Ocon ne dit finalement pas autre chose :
« La place importe énormément après
le drapeau à damier, mais une fois passée l’arrivée, je me relâche, je savoure. Ce que j'adore dans ces moments, c'est le tour de décélération. Souvent, c'est le moment où on peut ouvrir les yeux, et regarder l’environnement. Se rendre compte de la chance qu'on a d'être dans un bolide pareil, de faire un sport comme on le fait... Réaliser où on est, tout simplement. »

En 2012, Vettel racontait qu’après son troisième titre conquis à Interlagos dans des conditions folles, alors que sa Red Bull était favorite face à la Ferrari d’Alonso (accident au premier tour, voiture endommagée, remontée folle), lui non plus n’avait pu trouver le sommeil de la nuit. « Les grands pilotes ont cette capacité à faire face aux imprévus, relève le professeur Valero-Cabré. Cette capacité s'appelle l'attention sélective, c'est-à-dire être capable de focaliser suffisamment notre attention sur la tâche qu'on est en train d'effectuer, mais en même temps, faire attention à des informations, comme des bruits ou des objets qui rentrent dans notre champ visuel, et être capables de les traiter de manière pertinente. »

Pour s’y entraîner, un seul moyen : la répétition. « On développe nos capacités cognitives et cérébrales dans des contextes très précis, souligne le professeur. Il est tout à fait possible que dans des situations de conduite normale, un pilote ne soit pas capable de réagir comme en course parce que son cerveau ne retrouve pas les mêmes éléments pour agir de manière aussi rapide. Comme un concertiste, les sportifs de haut niveau trouvent une espèce de déclic. Ils activent tous ces logiciels qu’ils n’utilisent pas au quotidien. L’ouïe ultrafine du violoniste ou les réflexes ultrarapides du pilote. Pourquoi ? Parce qu’ils demandent une consommation d'énergie et de glucose très importante. »
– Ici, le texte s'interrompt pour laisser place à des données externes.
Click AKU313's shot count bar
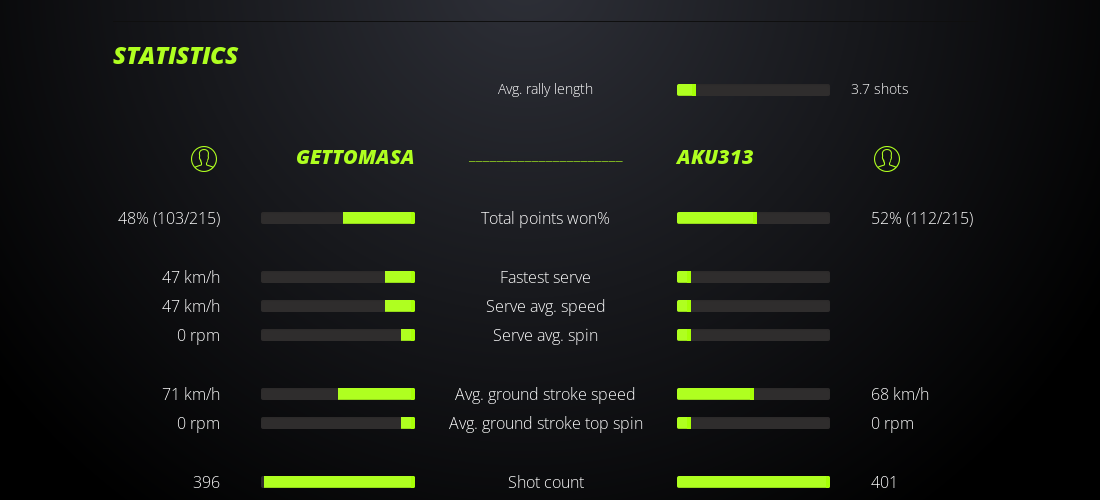This screenshot has height=500, width=1100. coord(753,482)
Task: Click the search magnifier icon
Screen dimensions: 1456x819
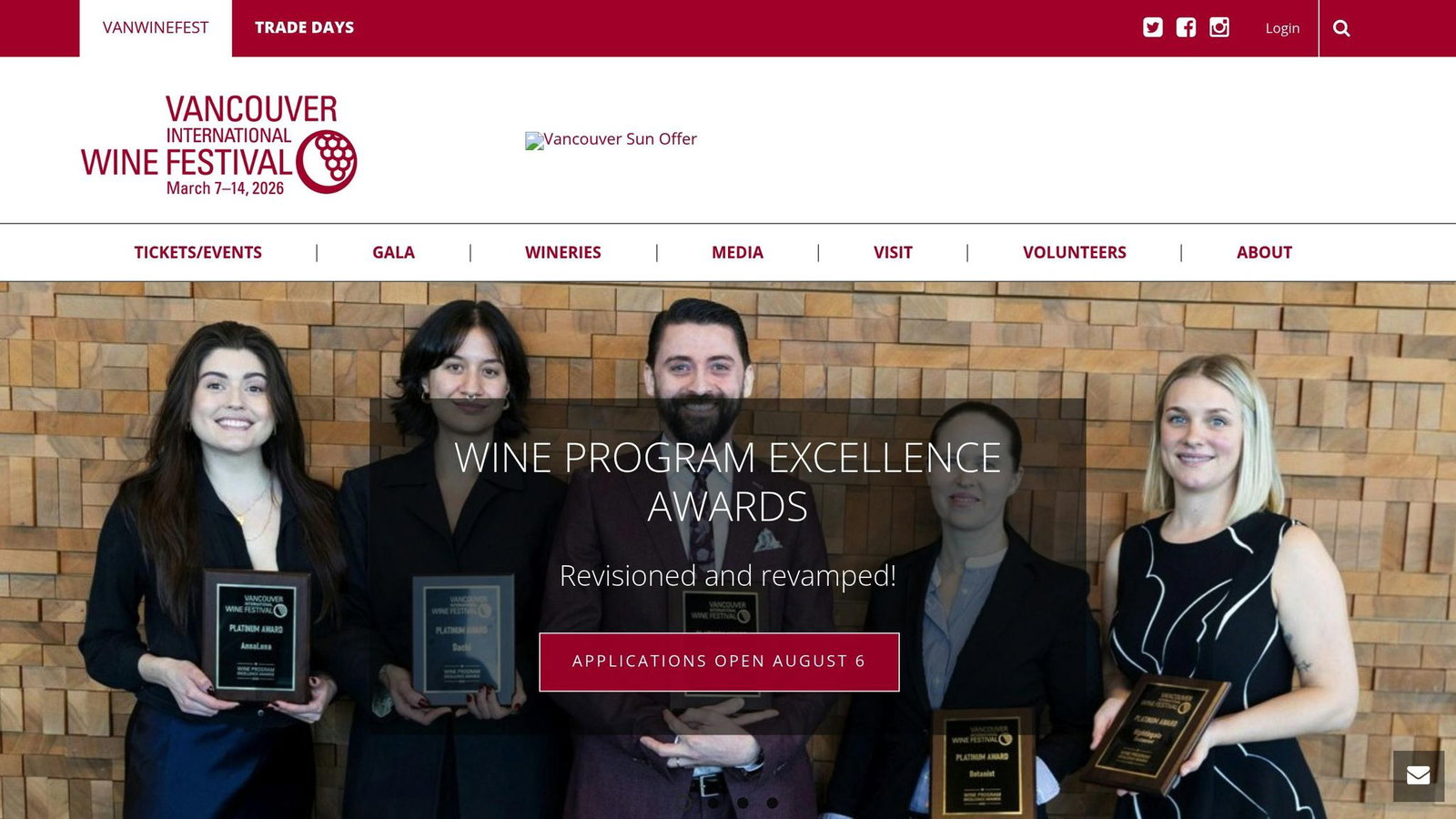Action: 1341,28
Ceux-ci pourtant, portant à un tel degré d’intensité leurs capacités à gérer l’inattendu, à moduler l’extraordinaire, en ont-ils vraiment besoin ? Ne suffirait-il pas qu’ils continuent à déployer ce formidable instinct que chacun d’entre eux possède, pour surprendre, dépasser, ou terminer un Grand Prix ? Laissant ainsi dans l’esprit de ceux qui les regardent ce sentiment qu’ils ne sont décidément pas des hommes tout à fait comme les autres.